Taylor nodded toward the credits of While You Were Sleeping. “But Sandy gets me.”

“Well, that’s probably true,” Brit muttered as she rummaged in her purse. “She spent seventy percent of that movie thinking she was in love with the wrong guy.”

Taylor sat up and gave her friend a sharp look. “What’s that supposed to mean?”

Brit studied Taylor as she applied light pink lip gloss without a mirror. “It’s been almost a month since the breakup. You ready for some more tough love?”

Taylor’s eyes narrowed. “Bring it.”

Brit dropped her gloss back in her purse, then came out swinging. “Bradley’s not the guy for you.”

“Only because he’s caught in the web of an ex—”

“Oh, hung up on an ex, huh? Sort of like you?” Brit interrupted. “But no, that’s not what I’m saying. I’m not saying that Bradley’s not the right guy because he’s dating his ex-girlfriend. I’m saying he was never the right guy.”

“Wait, what?

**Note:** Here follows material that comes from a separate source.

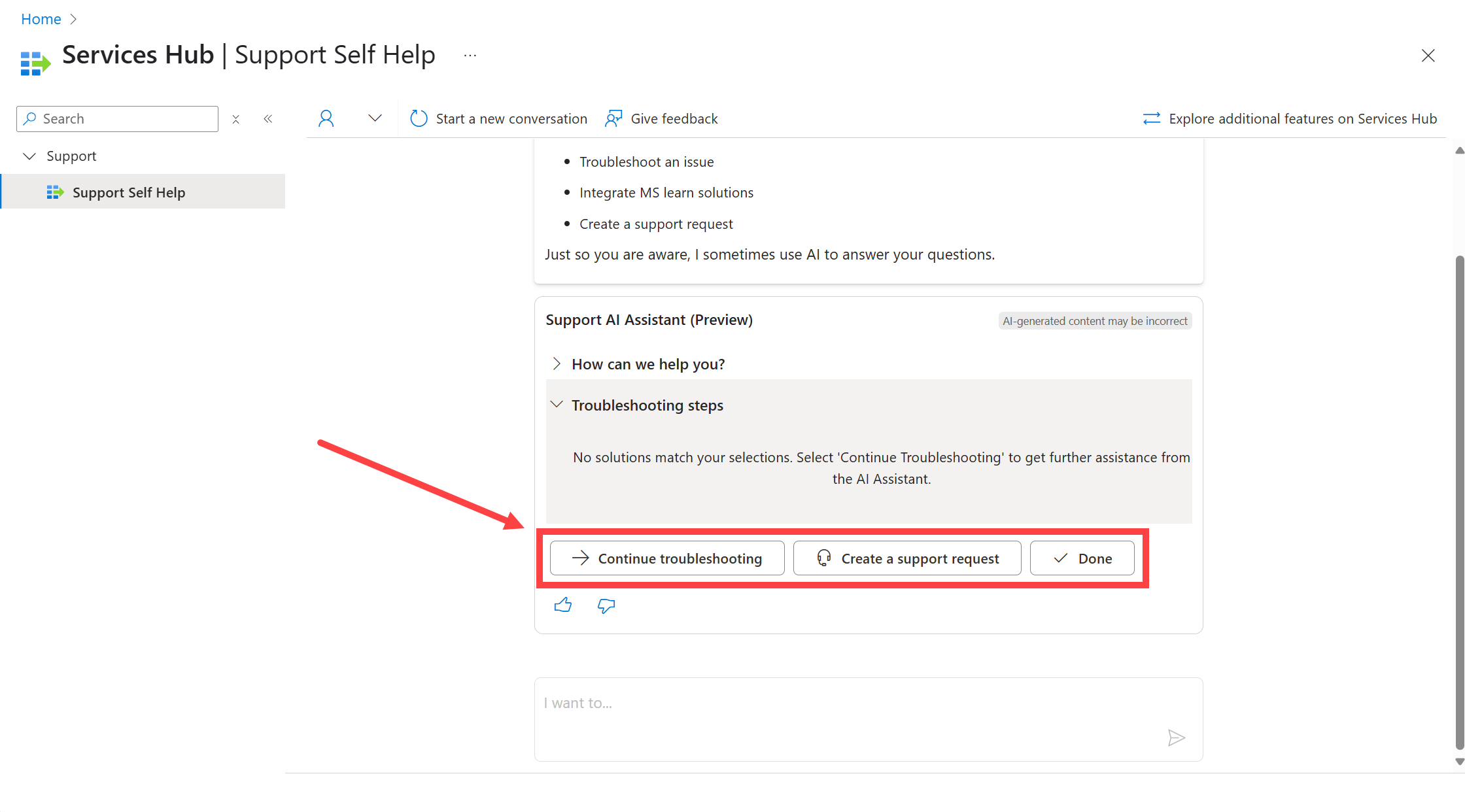Screen dimensions: 1465x812
Task: Click the thumbs up feedback icon
Action: click(x=563, y=604)
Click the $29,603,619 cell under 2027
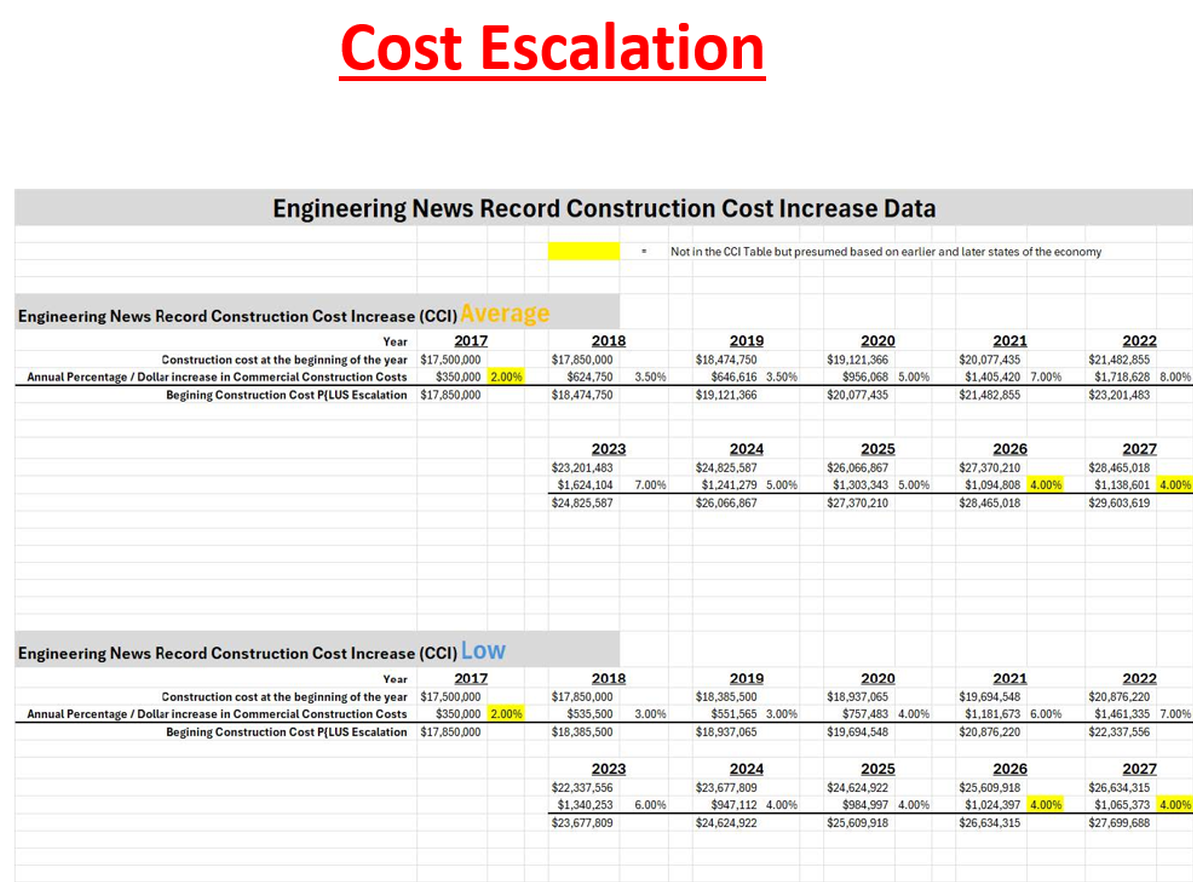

How long have you thought this?” Taylor asked, sitting up straighter on the couch.

Brit shrugged, looking contrite. “Since pretty much the beginning. He’s a nice enough guy, but he doesn’t bring out your best self.”

“Meaning?” Taylor asked, even though she wasn’t sure she wanted to hear this.

“It’s just a gut thing,” Brit said quietly. “You were always so different whenever you were around him.”

“Which you saw, like, four times. And you know it was a weird situation. We didn’t want anyone to know we were dating.”

“And how long was that going to last? Until the secret marriage? Secret baby?”

“We weren’t going to have a baby,” Taylor snapped. “At least I acknowledged what I felt for Bradley. You ignore your feelings for Hunter.”

“Aha!” Brit said, pointing her finger. “You said felt. Past tense. I knew it.” She ignored the reference to Hunter altogether.

Taylor crossed her arms across her middle in a pathetic attempt to hug herself, feeling…wounded.

Her friend’s gaze softened. “I know you think you were in love with him. I’m just…I’m not so sure he was good enough for you.”

“But—”

“But nothing, Taylor. He broke up with you on the day he was supposed to move in. In a letter. Does that sound like the hero of the story to you?”

“You know what I’m sick of?” Taylor snapped, standing and grabbing angrily at the popcorn bowl before marching to the kitchen. “I’m sick of other people telling me how I feel. You and Nick don’t know who I love or don’t love. I think I know my own heart.”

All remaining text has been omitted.